Ricardo Stuckert/Insituto Lula
Lula e Temer fazem reunião no instituto do ex-presidente em 2015
Lula e Temer fazem reunião no instituto do ex-presidente, em 2015

A grande maioria dos brasileiros (89%) quer que o atual presidente, Michel Temer, seja processado, ou seja que se dê andamento à denúncia apresentada pela Procuradoria Geral da República.

Uma maioria menor, mas sempre maioria (54%), quer que Luiz Inácio Lula da Silva, o favorito por enquanto para ser o sucessor de Temer, seja preso. São números colhidos pelo Datafolha, meu instituto favorito.
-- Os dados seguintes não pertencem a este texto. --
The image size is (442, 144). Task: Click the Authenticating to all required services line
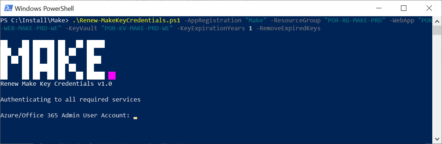(x=71, y=99)
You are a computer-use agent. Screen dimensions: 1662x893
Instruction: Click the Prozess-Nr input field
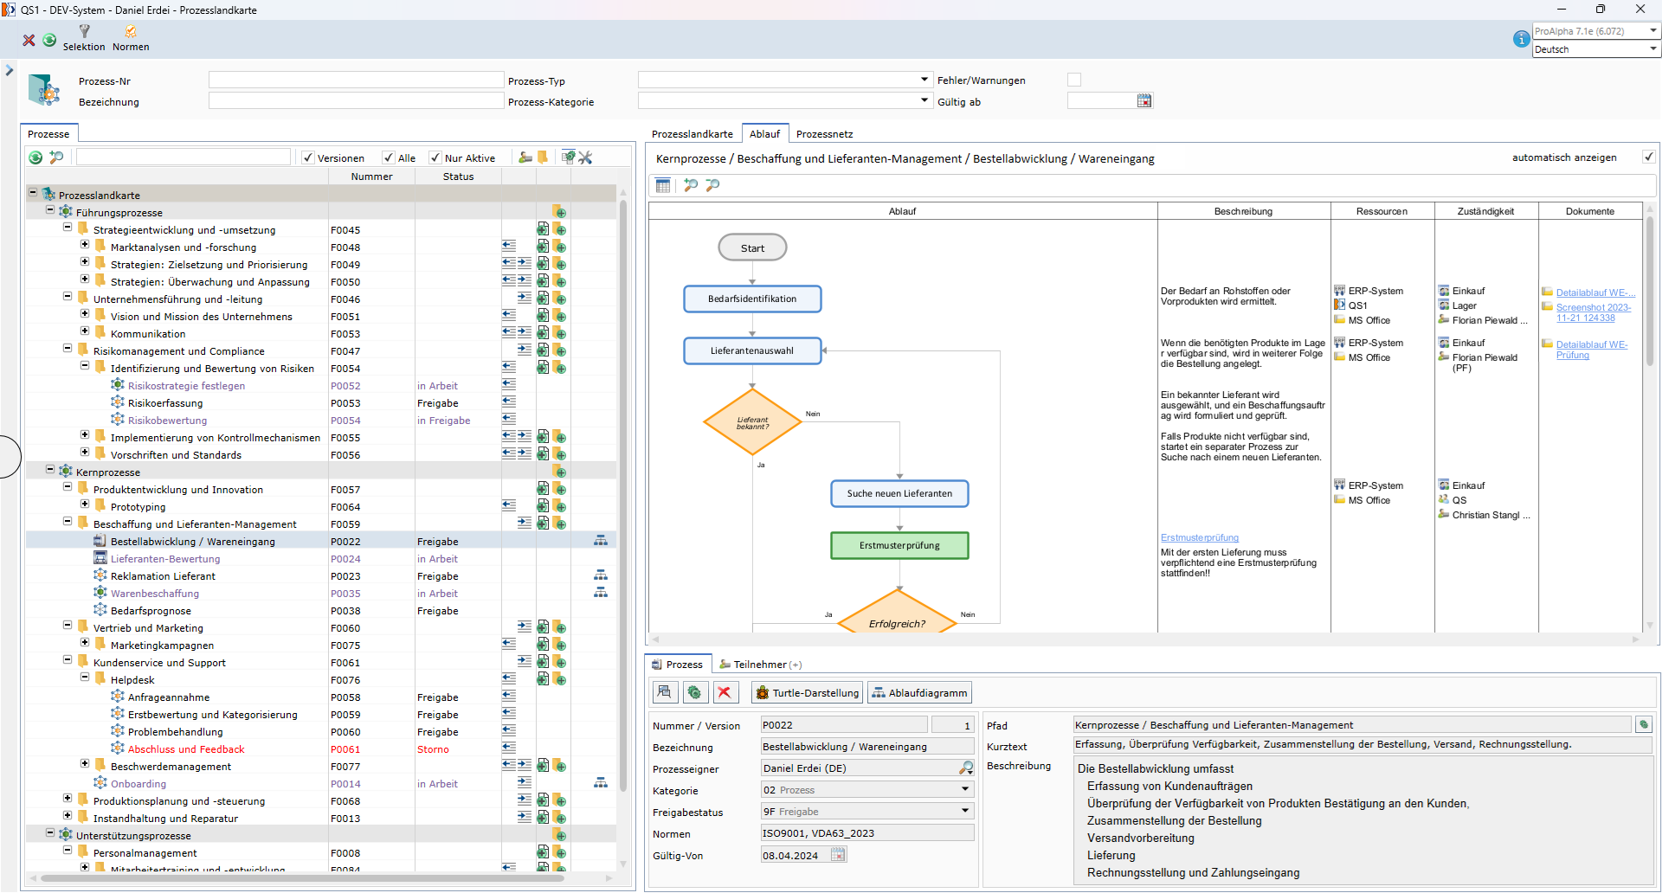tap(356, 80)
É surreal, não é? Quem foi mesmo que disse que o Brasil não é para amadores? Até profissionais teriam dificuldades para explicar como é possível que um país sobreviva em meio à sensação majoritária de que é governado por alguém que precisa ser processado e, como se fosse pouco, pode vir a ser governado por alguém que deveria ser preso.

Pior: todos os presidentes ainda vivos do período democrático, menos Fernando Henrique Cardoso, estão citados nas investigações da Lava Jato. Mais: dois dos quatro presidentes eleitos em pleitos diretos (Fernando Collor e Dilma Rousseff) sofreram impeachment.
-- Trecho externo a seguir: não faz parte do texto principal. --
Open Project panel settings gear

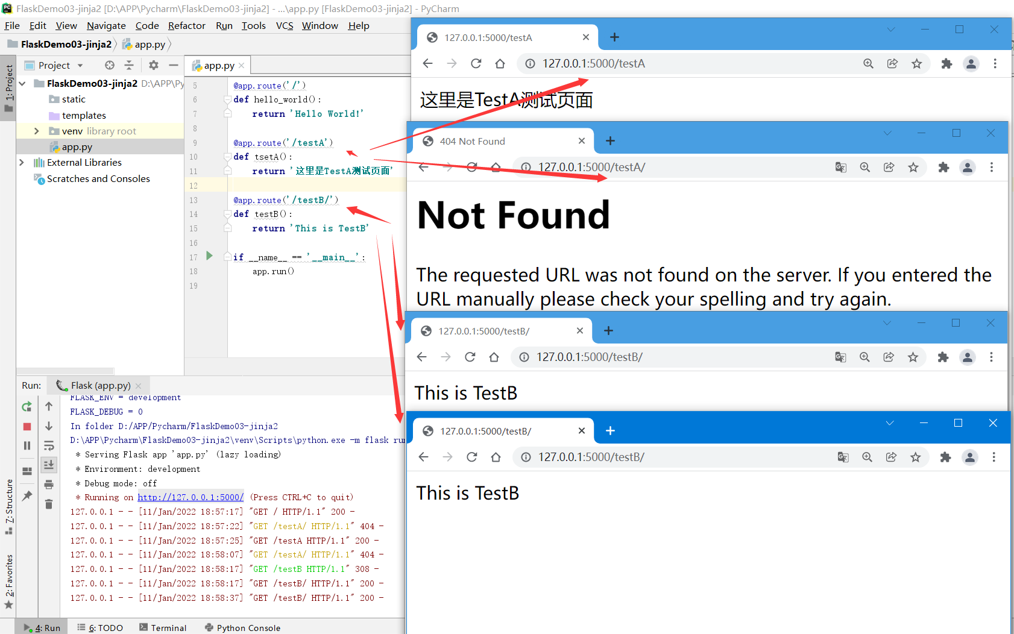tap(153, 65)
Dá para entender facilmente porque o Fórum de Davos acaba de colocar os políticos brasileiros como os menos confiáveis do mundo, no último lugar em um ranking de 137 países.

Como é que Lula pode liderar todas as pesquisas de opinião sobre o pleito de 2018? Minha explicação já foi dada no dia 1º de maio.

Resumo: Parte substancial do público acha que todo político é ladrão. É um preconceito e, como todo preconceito, é injusto. Mas é uma sensação disseminada não é de hoje e não é só no Brasil.

Se todo político, na visão popular, é ladrão, então o voto vai para o político mais próximo do povão, na linguagem, nas origens (por mais que delas se tenha afastado bastante) e no fato de que seu governo melhorou a vida de uma parcela da população.

Se é apontado como corrupto, paciência. Os outros também não o são?

Uma análise mais sofisticada está na coluna de Celso Rocha de Barros nesta segunda (2).

Passemos a Temer: se quase 9 de cada 10 brasileiros querem que ele seja processado, se 73% consideram sua gestão como ruim/péssima, o maior índice registrado por um governante desde o fim da ditadura, como é possível cair de 65% para 59% a parcela que cobra sua saída do governo?

Minha suspeita: é uma mistura de "não tem tu, vai tu mesmo" como "já que está deixa ficar". Traduzindo: não há ninguém, entre os que poderiam substituir Temer na eleição indireta prevista na Constituição, que provoque um tico que seja de entusiasmo no público.

Nessas circunstâncias, melhor não mexer muito para evitar que a água (para não ser escatológico), que já está no pescoço, entre pela boca, nariz e ouvidos.

Tudo somado, é o conformismo tomando conta do presente e, em princípio, também do futuro próximo. Pensando bem, o Brasil sempre foi conformista, meio Jeca Tatu.